▶ _O que fazer_:
1. Copie fielmente o trecho do texto sobre Raquel e Getúlio entre "Foi presa e" e "- o odiava.", inclusive.
2. Dê continuidade ao texto sobre Raquel e Getúlio a partir do ponto em que ele termina.

▶ _Texto_:
***

Foi presa e censurada pelo Getúlio – o pai dos pobres e da consolidação das leis do trabalho, inspirada na carta fascista de Mussolini. Nunca vi um liberal ou um conservador defendê-la – a consolidação - mas alguns filhos do barbudo exdruxulo de Tréveris insistem em colocá-lo – o pai dos pobres - no espectro oposto. Outros, é bem verdade, o veneram até os dias de hoje. Raquel – que foi a primeira mulher a entrar na academia brasileira de letras - o odiava.

***

▶ _Dados fornecidos_:

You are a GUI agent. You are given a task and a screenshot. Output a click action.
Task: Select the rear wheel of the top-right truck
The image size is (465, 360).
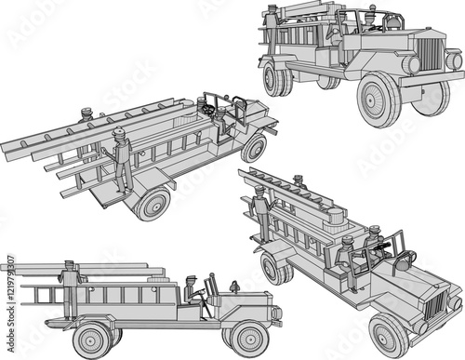tap(276, 78)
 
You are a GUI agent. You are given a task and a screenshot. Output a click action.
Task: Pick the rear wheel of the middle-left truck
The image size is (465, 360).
tap(152, 204)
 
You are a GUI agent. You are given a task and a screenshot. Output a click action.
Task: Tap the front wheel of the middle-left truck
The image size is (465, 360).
tap(253, 148)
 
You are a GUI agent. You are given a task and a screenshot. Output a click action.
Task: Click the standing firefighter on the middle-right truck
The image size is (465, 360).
tap(261, 212)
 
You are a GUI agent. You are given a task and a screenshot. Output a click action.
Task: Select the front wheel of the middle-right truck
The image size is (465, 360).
tap(388, 336)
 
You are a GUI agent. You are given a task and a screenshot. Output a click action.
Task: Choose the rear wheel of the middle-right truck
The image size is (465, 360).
tap(274, 270)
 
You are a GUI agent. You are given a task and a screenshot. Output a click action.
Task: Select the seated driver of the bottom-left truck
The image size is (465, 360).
tap(192, 291)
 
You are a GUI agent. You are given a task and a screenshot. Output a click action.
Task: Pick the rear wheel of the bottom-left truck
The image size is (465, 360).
tap(93, 340)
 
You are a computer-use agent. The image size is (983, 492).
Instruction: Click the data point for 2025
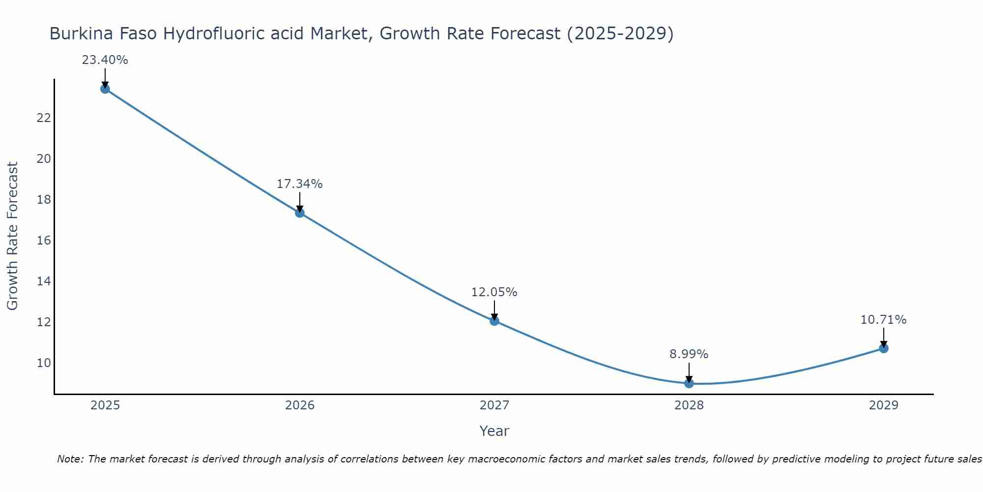pyautogui.click(x=105, y=89)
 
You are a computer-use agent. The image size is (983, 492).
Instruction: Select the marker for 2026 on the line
pyautogui.click(x=299, y=213)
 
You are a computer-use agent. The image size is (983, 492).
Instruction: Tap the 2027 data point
pyautogui.click(x=494, y=321)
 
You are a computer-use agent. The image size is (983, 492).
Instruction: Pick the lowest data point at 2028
pyautogui.click(x=689, y=383)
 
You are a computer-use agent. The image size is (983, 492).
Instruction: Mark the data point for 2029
pyautogui.click(x=883, y=348)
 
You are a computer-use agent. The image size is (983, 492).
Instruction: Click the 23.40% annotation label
pyautogui.click(x=105, y=60)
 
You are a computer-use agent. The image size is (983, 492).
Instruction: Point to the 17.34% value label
pyautogui.click(x=299, y=184)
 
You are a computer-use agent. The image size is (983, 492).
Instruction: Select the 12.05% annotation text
pyautogui.click(x=494, y=292)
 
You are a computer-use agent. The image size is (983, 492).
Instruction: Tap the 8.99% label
pyautogui.click(x=689, y=354)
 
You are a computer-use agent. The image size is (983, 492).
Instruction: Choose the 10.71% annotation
pyautogui.click(x=883, y=320)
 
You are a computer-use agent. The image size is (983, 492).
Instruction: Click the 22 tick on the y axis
pyautogui.click(x=44, y=118)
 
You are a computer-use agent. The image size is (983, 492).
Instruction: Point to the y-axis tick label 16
pyautogui.click(x=44, y=241)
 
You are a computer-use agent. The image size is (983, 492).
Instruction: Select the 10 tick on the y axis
pyautogui.click(x=44, y=363)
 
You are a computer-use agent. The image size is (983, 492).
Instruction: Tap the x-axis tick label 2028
pyautogui.click(x=689, y=405)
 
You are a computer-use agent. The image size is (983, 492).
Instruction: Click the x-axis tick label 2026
pyautogui.click(x=299, y=405)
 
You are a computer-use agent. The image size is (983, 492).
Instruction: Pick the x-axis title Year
pyautogui.click(x=494, y=431)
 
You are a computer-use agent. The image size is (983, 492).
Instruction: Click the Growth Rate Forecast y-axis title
pyautogui.click(x=12, y=236)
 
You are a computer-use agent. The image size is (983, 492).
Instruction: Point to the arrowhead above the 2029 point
pyautogui.click(x=883, y=344)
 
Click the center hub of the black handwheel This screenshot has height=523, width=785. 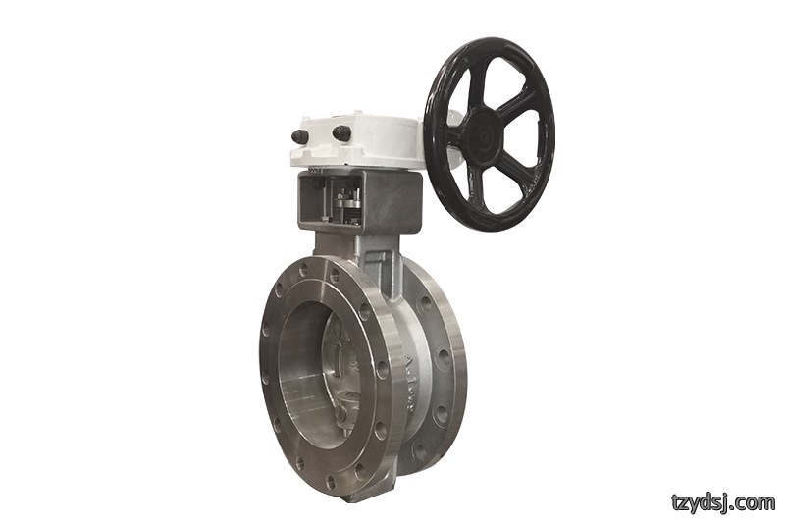pos(484,134)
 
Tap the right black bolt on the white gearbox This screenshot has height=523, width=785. pos(340,132)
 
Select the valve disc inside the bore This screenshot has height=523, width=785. pos(344,369)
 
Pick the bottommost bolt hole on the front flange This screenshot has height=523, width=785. pos(331,481)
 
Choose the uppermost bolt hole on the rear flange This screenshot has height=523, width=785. pos(426,303)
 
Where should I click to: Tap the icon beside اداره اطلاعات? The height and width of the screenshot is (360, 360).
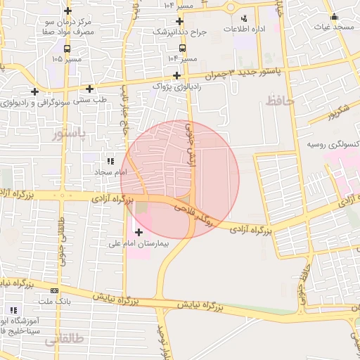[244, 18]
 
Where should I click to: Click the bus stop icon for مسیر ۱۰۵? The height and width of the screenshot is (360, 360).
[67, 49]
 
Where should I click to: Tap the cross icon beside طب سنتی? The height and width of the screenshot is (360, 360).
[90, 89]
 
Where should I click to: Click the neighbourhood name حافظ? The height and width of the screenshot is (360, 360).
[281, 103]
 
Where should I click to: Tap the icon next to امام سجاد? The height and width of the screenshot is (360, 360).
[110, 161]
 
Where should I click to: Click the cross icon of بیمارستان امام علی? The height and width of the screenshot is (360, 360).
[139, 232]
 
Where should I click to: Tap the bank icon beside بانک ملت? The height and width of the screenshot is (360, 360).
[54, 290]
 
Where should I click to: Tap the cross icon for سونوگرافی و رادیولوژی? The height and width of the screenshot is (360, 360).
[34, 91]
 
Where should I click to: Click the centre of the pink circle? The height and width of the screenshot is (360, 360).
[180, 179]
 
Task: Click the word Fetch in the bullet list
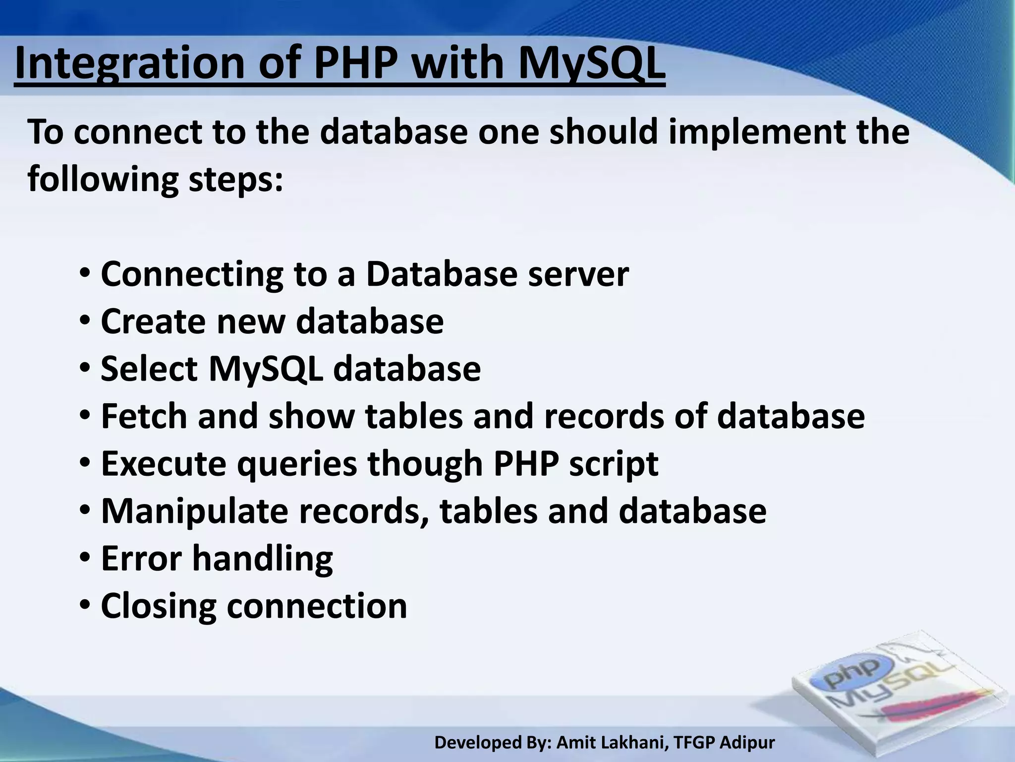coord(144,416)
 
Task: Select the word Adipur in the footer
coord(747,743)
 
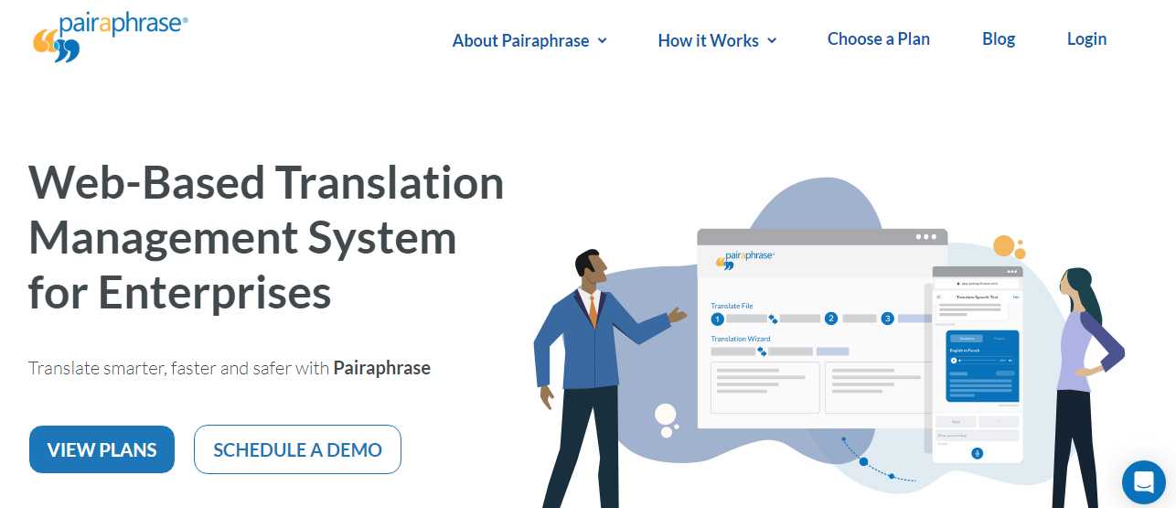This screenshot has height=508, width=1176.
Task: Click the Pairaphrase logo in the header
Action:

***

▶ _Respostas do exercício_:
1.
Foi presa e censurada pelo Getúlio – o pai dos pobres e da consolidação das leis do trabalho, inspirada na carta fascista de Mussolini. Nunca vi um liberal ou um conservador defendê-la – a consolidação - mas alguns filhos do barbudo exdruxulo de Tréveris insistem em colocá-lo – o pai dos pobres - no espectro oposto. Outros, é bem verdade, o veneram até os dias de hoje. Raquel – que foi a primeira mulher a entrar na academia brasileira de letras - o odiava.

2.
As pessoas devem mesmo escancarar com abundância e liberdade os seus pensamentos e opiniões. Foi para isto que criaram os festivais de música de 1967 e tantas outras resistências contra o controle intelectual e artístico. Caetano, Chico, Gil, todos tão jovens exalando múltiplas e condecorosas virtudes. Todos tão fielmente comprometidos com essa coisa de dizer o que vem na telha. Por onde habitam? Também tinha o Vandré. Cadê o Vandré, o Geraldo, e toda aquela geração que gritava é proibido, proibir? O Vandré morreu, dizem, pois agora ele assumiu outro nome. Agora é Geraldo Pedrosa. Li um dia desses que a canção Caminhando (Pra Não Dizer Que Não Falei de Flores) ficou em segundo lugar do III Festival Internacional da Canção da TV Globo. A vencedora foi "Sabiá", de Chico Buarque e Tom Jobim — mas a decisão foi vaiada pelo público, que exigia que o prêmio fosse para Vandré. Se lá eu estivesse, tinha feito o mesmo. Sabiá é de fato, uma canção sem sal e sem sombra.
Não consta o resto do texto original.